=== TASK ITEM ===
Of all the lines in the records below, copy only those that contain the string "with".

-- SUPPLIED ENTRIES follows --

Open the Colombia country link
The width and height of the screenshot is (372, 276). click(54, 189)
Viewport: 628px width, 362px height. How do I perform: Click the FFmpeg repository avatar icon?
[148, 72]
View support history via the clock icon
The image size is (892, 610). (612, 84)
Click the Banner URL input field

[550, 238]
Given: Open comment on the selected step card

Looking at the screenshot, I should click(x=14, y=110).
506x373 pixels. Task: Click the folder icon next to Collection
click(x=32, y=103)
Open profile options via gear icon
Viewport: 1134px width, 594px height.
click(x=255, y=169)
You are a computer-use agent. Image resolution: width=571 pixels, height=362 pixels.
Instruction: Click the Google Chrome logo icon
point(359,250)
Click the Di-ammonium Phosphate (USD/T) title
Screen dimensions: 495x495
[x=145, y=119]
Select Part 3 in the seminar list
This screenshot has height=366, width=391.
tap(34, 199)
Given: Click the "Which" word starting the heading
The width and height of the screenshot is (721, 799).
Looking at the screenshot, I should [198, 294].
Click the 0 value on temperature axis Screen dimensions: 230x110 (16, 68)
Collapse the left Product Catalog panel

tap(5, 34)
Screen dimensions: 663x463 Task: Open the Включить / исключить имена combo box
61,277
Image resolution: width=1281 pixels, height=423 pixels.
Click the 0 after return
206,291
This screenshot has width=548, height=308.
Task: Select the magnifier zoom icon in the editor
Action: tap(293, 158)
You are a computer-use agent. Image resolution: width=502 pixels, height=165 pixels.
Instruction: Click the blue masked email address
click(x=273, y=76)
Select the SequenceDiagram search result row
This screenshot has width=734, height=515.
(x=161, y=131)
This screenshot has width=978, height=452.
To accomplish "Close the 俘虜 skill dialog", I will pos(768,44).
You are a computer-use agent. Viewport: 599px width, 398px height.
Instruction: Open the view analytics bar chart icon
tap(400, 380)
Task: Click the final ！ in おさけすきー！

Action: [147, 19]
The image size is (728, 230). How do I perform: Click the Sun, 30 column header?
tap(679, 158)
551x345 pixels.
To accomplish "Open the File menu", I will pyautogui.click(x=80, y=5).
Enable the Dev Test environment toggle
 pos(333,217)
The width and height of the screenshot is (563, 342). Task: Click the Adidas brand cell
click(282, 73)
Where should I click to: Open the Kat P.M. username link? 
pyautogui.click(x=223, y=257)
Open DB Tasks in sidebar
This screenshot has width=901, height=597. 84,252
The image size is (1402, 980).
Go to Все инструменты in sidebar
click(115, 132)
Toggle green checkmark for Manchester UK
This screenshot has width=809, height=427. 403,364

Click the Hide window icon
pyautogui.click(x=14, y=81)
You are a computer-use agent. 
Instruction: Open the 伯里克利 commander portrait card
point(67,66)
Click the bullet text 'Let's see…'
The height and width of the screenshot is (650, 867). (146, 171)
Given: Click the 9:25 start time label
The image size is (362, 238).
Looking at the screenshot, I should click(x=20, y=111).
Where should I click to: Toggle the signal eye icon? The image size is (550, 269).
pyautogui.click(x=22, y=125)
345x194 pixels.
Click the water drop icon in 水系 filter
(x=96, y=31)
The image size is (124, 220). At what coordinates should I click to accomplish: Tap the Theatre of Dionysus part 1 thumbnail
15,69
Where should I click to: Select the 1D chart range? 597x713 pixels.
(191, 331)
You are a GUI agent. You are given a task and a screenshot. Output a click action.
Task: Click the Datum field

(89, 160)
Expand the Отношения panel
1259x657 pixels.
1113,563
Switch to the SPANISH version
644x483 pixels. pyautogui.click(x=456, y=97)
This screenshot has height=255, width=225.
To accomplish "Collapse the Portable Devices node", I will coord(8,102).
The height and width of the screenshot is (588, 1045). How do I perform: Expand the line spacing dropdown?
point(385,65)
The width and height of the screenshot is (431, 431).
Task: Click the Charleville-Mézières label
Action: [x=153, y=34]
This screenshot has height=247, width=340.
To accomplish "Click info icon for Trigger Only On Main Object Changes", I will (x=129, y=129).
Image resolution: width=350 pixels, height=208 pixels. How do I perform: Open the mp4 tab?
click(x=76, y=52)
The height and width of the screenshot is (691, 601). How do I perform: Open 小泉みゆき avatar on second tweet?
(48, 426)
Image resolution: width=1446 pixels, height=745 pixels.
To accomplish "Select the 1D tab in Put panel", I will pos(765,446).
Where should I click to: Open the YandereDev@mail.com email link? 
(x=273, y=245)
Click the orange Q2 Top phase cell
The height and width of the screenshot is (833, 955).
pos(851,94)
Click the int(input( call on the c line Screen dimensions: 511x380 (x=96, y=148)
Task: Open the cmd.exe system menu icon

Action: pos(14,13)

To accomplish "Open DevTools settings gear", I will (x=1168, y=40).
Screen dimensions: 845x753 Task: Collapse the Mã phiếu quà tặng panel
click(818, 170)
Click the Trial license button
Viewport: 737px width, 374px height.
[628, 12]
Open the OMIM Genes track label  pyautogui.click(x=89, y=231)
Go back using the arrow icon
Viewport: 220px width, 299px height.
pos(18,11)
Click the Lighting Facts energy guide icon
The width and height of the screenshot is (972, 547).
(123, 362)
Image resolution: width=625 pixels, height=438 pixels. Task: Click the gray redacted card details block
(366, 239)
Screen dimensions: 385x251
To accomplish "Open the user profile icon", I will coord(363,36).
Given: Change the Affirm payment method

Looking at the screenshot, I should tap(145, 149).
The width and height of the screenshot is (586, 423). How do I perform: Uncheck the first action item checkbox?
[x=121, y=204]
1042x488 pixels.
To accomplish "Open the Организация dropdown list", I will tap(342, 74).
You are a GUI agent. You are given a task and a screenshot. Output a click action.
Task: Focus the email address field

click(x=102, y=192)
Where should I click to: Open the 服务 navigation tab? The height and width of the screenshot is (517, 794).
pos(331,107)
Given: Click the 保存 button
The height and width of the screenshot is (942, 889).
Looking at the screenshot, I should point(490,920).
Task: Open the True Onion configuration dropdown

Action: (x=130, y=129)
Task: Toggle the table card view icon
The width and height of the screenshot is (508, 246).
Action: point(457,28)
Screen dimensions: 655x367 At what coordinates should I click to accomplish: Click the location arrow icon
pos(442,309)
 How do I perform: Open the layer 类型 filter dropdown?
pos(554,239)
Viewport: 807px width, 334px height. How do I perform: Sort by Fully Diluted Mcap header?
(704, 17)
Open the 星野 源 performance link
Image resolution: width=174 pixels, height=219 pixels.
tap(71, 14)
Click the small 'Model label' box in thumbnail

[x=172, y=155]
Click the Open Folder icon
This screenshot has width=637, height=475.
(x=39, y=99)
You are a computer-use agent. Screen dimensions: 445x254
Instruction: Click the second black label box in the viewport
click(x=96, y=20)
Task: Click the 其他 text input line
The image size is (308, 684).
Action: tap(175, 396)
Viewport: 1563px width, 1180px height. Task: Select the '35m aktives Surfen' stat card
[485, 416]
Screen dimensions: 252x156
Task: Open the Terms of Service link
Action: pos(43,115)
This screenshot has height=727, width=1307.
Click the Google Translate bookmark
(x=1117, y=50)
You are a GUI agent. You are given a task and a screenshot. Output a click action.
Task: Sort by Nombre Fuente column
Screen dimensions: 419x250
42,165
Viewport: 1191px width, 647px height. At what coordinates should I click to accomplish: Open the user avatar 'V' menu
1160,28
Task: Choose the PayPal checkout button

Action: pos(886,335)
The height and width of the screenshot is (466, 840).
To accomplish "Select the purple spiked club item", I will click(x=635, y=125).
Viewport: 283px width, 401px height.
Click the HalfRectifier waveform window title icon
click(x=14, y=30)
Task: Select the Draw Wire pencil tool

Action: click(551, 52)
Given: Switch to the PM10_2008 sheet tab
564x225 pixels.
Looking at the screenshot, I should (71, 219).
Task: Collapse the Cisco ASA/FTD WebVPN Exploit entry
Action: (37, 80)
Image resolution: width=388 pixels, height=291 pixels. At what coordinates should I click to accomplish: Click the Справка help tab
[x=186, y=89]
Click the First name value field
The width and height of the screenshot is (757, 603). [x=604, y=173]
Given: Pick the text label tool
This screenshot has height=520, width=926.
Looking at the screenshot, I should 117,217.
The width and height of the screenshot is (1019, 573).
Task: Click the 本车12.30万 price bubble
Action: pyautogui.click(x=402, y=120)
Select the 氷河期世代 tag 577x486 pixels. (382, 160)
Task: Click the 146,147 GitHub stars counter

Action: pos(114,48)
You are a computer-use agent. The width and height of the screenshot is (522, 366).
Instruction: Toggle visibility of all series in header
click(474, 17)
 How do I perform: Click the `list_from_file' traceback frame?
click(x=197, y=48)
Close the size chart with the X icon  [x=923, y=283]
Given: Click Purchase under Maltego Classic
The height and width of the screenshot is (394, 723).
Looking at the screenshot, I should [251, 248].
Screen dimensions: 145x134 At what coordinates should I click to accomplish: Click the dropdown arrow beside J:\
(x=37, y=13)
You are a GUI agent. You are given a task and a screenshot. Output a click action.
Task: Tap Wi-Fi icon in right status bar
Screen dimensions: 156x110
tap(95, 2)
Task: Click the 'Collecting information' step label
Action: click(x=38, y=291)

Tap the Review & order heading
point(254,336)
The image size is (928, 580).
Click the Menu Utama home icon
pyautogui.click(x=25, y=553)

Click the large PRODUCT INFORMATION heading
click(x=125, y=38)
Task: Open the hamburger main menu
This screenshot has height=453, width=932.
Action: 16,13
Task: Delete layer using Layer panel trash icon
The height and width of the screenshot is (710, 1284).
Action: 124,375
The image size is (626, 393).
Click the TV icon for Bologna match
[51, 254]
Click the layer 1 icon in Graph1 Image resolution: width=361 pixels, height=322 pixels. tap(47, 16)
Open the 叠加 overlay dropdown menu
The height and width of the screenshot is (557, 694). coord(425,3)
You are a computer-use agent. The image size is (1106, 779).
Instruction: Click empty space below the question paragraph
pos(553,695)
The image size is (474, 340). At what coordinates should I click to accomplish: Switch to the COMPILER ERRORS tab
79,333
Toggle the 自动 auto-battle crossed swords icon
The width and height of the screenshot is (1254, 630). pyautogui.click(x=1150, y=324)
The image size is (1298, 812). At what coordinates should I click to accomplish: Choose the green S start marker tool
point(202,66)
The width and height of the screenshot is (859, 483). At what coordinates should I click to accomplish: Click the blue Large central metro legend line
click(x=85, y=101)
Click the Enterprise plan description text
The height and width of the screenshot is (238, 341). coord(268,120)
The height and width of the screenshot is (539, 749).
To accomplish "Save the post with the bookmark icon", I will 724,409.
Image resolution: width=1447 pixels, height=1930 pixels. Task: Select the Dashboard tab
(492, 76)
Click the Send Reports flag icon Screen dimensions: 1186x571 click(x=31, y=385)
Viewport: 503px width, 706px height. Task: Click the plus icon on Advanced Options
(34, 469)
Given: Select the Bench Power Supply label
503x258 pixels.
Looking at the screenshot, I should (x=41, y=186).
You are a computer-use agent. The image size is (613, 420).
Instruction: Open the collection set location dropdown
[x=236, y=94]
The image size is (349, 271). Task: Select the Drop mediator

-- SUPPLIED ENTRIES concluded --

=== OUTPUT FOR THIS EXERCISE ===
Close the size chart with the X icon  [x=923, y=283]
To accomplish "Save the post with the bookmark icon", I will 724,409.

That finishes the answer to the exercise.